▶ **Collected data**:
● ● ● ●

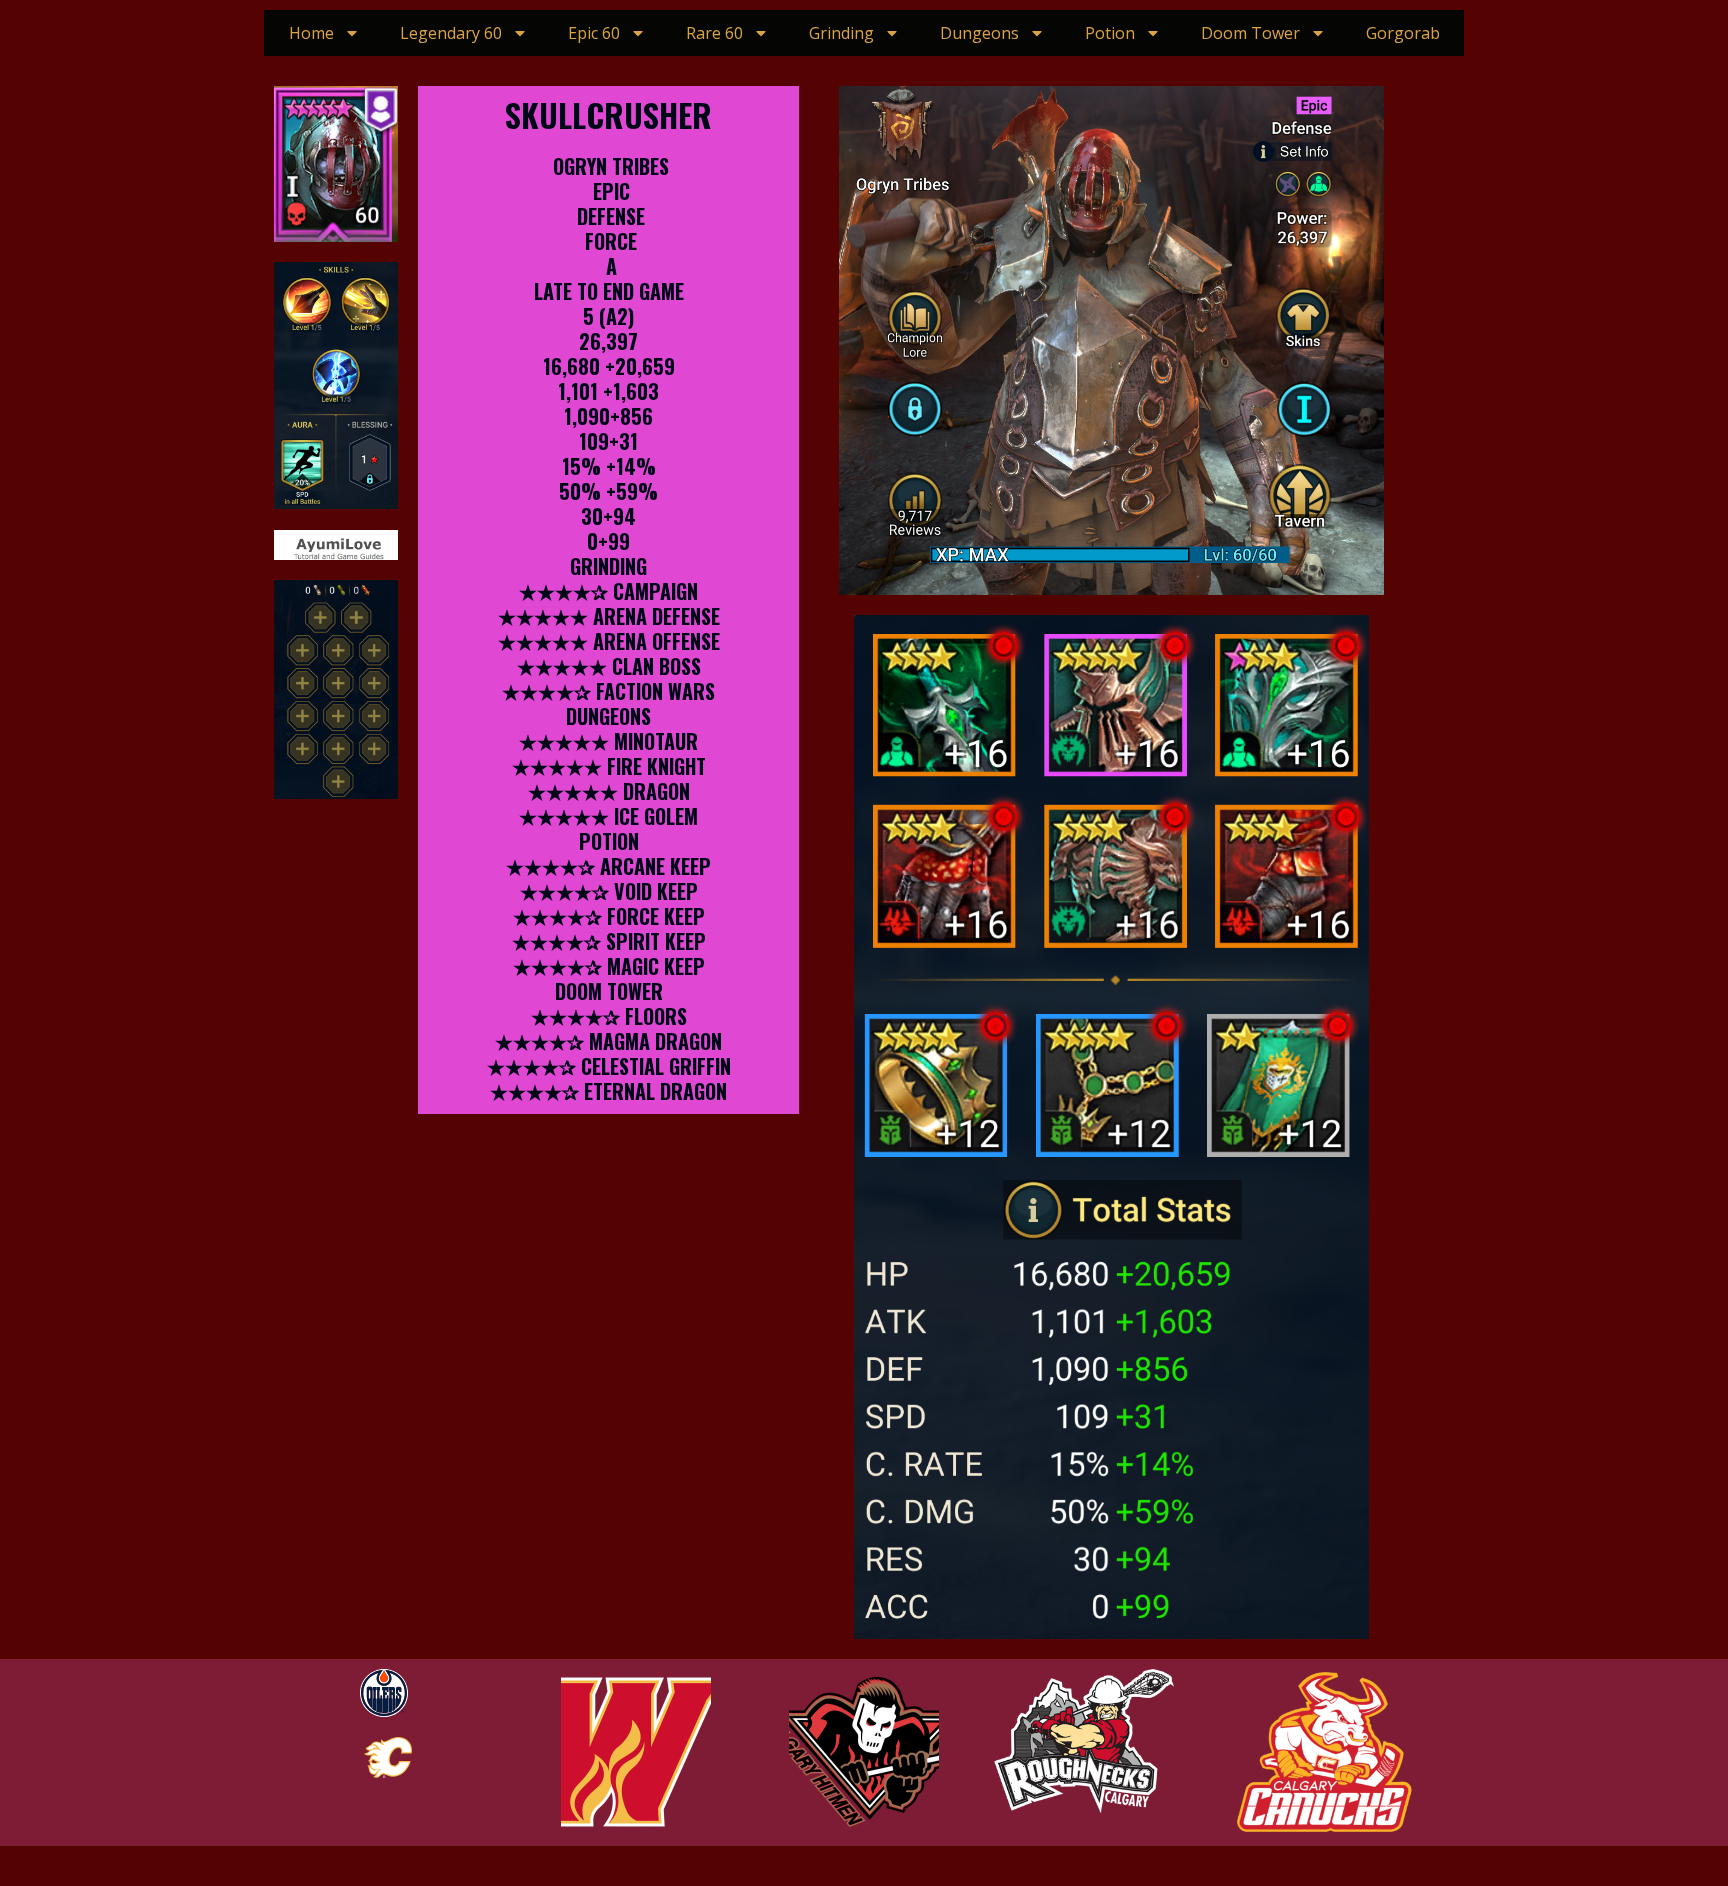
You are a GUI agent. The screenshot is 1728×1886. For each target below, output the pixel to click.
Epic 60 (594, 33)
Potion (1110, 33)
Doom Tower (1250, 33)
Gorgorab (1403, 33)
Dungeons (979, 33)
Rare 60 (714, 33)
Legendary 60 (451, 33)
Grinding (841, 33)
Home (311, 33)
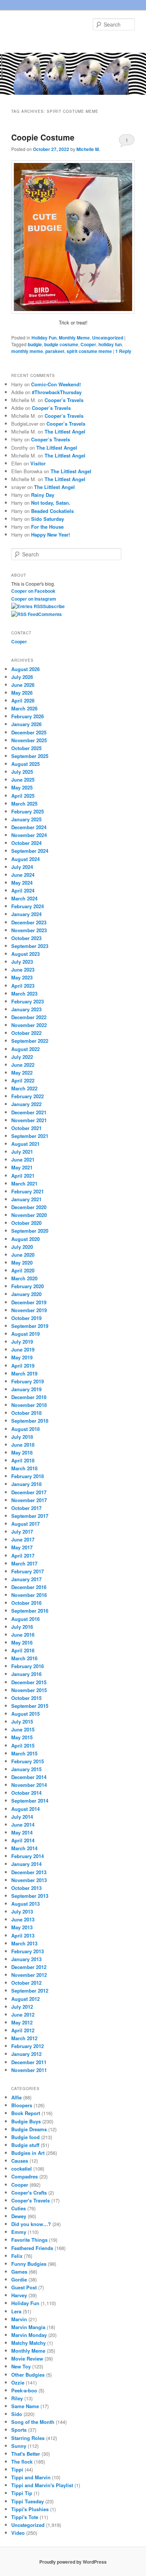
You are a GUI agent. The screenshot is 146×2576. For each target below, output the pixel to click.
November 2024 (29, 835)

● ● ● ●

▶ **What the exercise asks**:
Begin at the line with "Home (311, 33)" and retype exactly every line through the last one of the entries above, both included, and nothing more; pictures stay out.

▶ **Exercise answer**:
Home (311, 33)
You are a GUI agent. The screenshot is 146×2576. For each target below, output the pixel to click.
November 2024 (29, 835)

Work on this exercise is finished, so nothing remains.